Hi, This is for all my foreign friends who plan to travel to India alone. Independent travel may sound fun but an UNPLANNED trip can be life threatening. You may be cheated, looted or worst.
This comes from a recent experience of mine that I had at Gorakhpur while on the way back from Nepal. I was having lunch with a friend of mine at one of the dhabas opposite to the rail station, when this young foreign tourist sitting next to us, said ‘Namastey’ to me. I asked him where he was from. He said, China. So I responded to his Namastey with a ‘Ni Hao’ (Chinese term for greeting). He was happily surprised. I then shared with him experiences of my visit to China and during the conversation he told me that he was stuck in Gorakhpur as he could not manage to get a train ticket to travel to the next city. There were no tickets available at the station counter and he had no clue that reservations for Indian Rail can also be made online. All he could manage was a ticket to Varanasi for the ‘General’ compartment. I told him that we as locals don’t dare to enter that overcrowded coach, forget about you travelling in that! He later went on to tell us that he was in India for a week and had plans to cover 5 cities by doing rail travel including cities like Delhi & Bombay, which were very far from where he was. To my shock, he had no rail reservations, no hotels bookings and nothing at all to execute his plans to reality. He was clueless about what he was doing. I told him, what he was doing was not realistic and he was only making a fool of himself.

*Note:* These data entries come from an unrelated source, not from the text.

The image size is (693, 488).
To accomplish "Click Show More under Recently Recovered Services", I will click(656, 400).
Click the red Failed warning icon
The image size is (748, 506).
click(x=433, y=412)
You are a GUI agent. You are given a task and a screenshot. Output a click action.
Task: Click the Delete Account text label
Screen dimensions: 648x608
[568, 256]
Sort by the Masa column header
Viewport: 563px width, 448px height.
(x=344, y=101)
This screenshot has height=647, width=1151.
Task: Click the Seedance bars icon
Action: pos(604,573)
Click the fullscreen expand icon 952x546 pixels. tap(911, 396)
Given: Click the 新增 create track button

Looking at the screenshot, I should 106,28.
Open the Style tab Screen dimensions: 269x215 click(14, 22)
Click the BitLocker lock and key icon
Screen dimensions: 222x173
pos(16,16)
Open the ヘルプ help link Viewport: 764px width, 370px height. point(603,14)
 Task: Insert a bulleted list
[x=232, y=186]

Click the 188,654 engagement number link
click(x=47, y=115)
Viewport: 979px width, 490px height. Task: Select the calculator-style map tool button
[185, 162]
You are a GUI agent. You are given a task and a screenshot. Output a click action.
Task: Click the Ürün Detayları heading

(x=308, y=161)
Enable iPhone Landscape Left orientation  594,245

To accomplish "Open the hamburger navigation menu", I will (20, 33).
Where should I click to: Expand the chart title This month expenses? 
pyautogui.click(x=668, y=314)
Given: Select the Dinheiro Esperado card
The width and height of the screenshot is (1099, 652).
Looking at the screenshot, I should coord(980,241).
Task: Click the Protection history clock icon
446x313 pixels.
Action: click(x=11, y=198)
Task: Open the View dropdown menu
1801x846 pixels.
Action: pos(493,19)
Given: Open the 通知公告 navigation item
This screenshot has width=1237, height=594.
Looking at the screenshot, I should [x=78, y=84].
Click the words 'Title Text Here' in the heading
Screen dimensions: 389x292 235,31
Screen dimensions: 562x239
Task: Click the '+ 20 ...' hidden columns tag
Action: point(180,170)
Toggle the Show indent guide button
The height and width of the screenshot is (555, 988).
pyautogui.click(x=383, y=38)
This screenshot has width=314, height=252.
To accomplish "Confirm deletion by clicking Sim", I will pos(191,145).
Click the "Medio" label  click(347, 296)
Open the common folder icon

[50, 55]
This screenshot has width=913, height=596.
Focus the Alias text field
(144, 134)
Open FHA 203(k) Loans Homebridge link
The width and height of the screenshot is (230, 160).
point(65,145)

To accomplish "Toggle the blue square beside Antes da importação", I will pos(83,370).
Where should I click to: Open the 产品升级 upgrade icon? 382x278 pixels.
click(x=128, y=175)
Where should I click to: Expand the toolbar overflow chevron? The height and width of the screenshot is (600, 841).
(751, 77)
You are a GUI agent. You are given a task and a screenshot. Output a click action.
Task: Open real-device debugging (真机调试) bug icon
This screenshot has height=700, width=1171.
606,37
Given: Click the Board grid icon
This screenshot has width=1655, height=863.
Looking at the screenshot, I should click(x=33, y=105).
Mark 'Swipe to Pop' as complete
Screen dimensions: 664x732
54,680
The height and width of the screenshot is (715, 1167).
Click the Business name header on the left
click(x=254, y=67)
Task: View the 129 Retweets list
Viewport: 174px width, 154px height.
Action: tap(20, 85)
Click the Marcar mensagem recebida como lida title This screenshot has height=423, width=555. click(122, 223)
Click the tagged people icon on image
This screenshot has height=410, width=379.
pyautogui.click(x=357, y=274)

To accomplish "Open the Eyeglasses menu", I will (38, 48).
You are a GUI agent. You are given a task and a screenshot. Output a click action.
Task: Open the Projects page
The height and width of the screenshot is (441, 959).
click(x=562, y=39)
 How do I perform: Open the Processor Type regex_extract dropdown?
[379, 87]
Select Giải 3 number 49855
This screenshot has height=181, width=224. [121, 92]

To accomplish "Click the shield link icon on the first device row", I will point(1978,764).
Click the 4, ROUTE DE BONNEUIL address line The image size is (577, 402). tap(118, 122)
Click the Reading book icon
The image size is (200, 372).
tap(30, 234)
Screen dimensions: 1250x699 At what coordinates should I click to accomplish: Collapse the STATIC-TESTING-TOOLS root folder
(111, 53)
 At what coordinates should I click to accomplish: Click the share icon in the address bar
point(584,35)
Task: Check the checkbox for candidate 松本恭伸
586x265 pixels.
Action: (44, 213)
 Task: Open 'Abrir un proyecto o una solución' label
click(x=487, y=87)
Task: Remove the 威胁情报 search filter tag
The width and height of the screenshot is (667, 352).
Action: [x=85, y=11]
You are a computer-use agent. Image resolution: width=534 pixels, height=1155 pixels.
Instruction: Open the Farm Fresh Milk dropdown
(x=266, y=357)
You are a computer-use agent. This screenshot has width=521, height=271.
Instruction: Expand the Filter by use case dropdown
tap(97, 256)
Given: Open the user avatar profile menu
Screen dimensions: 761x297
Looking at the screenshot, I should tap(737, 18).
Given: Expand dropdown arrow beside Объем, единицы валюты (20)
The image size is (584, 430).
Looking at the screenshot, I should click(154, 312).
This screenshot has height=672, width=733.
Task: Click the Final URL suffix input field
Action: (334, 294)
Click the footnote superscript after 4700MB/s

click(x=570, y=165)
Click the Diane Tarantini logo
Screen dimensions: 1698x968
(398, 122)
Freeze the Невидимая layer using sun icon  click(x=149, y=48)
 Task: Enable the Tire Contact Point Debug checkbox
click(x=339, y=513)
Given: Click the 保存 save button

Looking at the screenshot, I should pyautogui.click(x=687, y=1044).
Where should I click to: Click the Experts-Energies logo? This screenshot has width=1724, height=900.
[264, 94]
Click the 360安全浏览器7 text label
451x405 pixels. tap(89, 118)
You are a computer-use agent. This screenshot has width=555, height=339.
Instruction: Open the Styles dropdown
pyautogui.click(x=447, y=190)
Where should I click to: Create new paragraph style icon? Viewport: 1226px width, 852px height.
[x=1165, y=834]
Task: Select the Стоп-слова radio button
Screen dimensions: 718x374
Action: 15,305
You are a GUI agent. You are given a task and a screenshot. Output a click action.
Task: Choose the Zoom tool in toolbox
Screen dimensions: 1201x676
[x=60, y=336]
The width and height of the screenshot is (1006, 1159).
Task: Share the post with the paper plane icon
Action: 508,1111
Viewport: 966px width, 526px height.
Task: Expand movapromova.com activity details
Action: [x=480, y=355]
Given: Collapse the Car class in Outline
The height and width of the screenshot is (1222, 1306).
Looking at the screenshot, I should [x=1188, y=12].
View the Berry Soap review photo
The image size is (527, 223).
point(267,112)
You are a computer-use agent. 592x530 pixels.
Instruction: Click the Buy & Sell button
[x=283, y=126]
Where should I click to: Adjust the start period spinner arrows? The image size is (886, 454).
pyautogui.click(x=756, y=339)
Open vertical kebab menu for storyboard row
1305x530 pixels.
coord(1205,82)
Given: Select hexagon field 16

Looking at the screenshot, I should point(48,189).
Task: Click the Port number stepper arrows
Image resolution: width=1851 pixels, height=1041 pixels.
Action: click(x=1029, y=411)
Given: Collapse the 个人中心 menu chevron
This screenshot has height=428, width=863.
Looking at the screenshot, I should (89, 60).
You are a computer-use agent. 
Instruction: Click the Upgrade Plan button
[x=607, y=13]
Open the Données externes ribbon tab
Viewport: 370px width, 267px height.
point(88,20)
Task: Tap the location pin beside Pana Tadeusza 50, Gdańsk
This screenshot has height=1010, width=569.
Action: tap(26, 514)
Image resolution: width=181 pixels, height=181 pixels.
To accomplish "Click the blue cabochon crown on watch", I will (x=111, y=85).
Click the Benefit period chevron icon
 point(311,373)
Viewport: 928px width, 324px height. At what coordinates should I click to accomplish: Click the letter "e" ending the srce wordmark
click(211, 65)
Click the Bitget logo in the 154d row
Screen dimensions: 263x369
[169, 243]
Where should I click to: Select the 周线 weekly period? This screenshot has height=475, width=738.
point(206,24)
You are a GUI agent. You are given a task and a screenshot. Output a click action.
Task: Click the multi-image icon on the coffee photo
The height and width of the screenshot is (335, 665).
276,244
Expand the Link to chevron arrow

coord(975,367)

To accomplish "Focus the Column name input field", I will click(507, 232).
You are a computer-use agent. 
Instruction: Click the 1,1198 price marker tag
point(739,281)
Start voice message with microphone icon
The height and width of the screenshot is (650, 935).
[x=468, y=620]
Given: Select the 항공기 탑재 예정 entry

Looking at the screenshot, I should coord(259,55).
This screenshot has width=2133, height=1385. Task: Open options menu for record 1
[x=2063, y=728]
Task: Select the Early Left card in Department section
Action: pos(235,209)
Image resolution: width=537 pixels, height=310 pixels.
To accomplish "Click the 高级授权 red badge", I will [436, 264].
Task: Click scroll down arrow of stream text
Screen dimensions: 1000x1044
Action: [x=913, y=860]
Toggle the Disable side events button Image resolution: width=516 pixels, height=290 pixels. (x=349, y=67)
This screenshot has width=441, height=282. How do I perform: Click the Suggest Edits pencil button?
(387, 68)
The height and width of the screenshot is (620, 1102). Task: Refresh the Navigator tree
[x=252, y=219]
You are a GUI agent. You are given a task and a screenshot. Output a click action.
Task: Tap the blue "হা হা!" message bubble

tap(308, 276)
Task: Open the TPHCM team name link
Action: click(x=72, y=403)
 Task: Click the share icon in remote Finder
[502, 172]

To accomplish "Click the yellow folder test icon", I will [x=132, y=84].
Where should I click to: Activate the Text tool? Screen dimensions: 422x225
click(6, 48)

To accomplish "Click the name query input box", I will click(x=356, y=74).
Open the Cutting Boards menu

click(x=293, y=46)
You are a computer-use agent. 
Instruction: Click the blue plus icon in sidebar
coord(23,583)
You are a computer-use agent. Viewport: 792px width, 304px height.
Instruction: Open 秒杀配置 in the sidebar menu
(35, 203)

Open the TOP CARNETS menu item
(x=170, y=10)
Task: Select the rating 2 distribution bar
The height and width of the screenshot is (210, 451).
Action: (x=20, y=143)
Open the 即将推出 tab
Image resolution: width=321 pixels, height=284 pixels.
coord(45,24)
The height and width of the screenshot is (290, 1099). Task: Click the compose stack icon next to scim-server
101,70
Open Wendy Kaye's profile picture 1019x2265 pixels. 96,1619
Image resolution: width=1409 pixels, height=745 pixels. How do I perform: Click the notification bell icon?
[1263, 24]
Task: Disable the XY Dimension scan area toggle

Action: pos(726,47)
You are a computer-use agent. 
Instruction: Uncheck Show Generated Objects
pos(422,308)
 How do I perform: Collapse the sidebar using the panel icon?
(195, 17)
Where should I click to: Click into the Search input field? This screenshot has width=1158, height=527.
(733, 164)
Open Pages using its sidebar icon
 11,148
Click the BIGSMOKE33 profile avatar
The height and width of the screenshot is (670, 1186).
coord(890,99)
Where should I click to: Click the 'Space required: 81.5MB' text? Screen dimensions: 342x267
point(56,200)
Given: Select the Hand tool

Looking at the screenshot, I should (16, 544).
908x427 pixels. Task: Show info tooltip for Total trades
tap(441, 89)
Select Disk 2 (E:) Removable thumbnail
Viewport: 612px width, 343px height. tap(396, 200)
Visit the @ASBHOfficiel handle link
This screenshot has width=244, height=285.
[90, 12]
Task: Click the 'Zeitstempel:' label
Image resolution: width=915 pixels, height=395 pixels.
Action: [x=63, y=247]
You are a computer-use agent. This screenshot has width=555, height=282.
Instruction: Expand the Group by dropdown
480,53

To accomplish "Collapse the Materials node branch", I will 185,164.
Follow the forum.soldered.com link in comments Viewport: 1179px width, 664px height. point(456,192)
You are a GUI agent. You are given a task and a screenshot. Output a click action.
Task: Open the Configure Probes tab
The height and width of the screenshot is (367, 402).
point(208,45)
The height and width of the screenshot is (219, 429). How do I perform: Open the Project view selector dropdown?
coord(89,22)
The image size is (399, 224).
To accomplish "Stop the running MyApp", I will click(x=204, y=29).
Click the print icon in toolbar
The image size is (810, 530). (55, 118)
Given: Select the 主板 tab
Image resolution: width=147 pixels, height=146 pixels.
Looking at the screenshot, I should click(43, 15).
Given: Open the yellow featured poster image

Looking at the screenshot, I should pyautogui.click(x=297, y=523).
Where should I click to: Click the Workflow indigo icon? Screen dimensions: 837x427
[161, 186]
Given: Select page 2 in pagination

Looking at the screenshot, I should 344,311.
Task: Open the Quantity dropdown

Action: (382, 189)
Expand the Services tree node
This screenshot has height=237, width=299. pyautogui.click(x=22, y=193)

I decided to bail him out of his critical situation. I was more than willing to help him because in the past I have found myself in similar situations at various places that I have been to, including his country, China. And every time it was the locals, who were my saviors. Now it was my chance to return the favour. I told him that I was travelling to Delhi and had a reservation in the AC Coach of one of the trains, and that he can share the berth with me and can comfortably reach Delhi. I also promised him that upon reaching Delhi, I will make all his rail bookings and hotel reservations for all the cities he wanted to travel to. After a long thought, he refused to my help. He probably would have thought that asking for help from a stranger in a foreign nation might land him in deeper trouble. He rather asked for my e-mail and phone number and said that he would contact me if gets into any trouble. While departing, he told me that I was the first nice guy that he met in India. He also asked my friend to take a picture of us with his camera. So far, I have not heard from him. I can only pray that he reaches home safely.
In my opinion, the best way to travel to a new country is to explore the place with locals. But if you don’t have that luxury, then the next best option is to travel in a group, especially for female tourists. Else you may take the services of a tour operator who would put you in a group with other tourists and you can then travel happily with them. But if you are one of those people like me, who believe that travelling in a group can ruin all the fun and that tour operators are for the faint hearted; then remember, PLANNING and RESEARCH is the key. Without proper planning, you are destined to come back home with poor memories of the people and the place.
But keep travelling, don’t let excuses stop you. Because when we travel, we realize how wrong we were of people and places.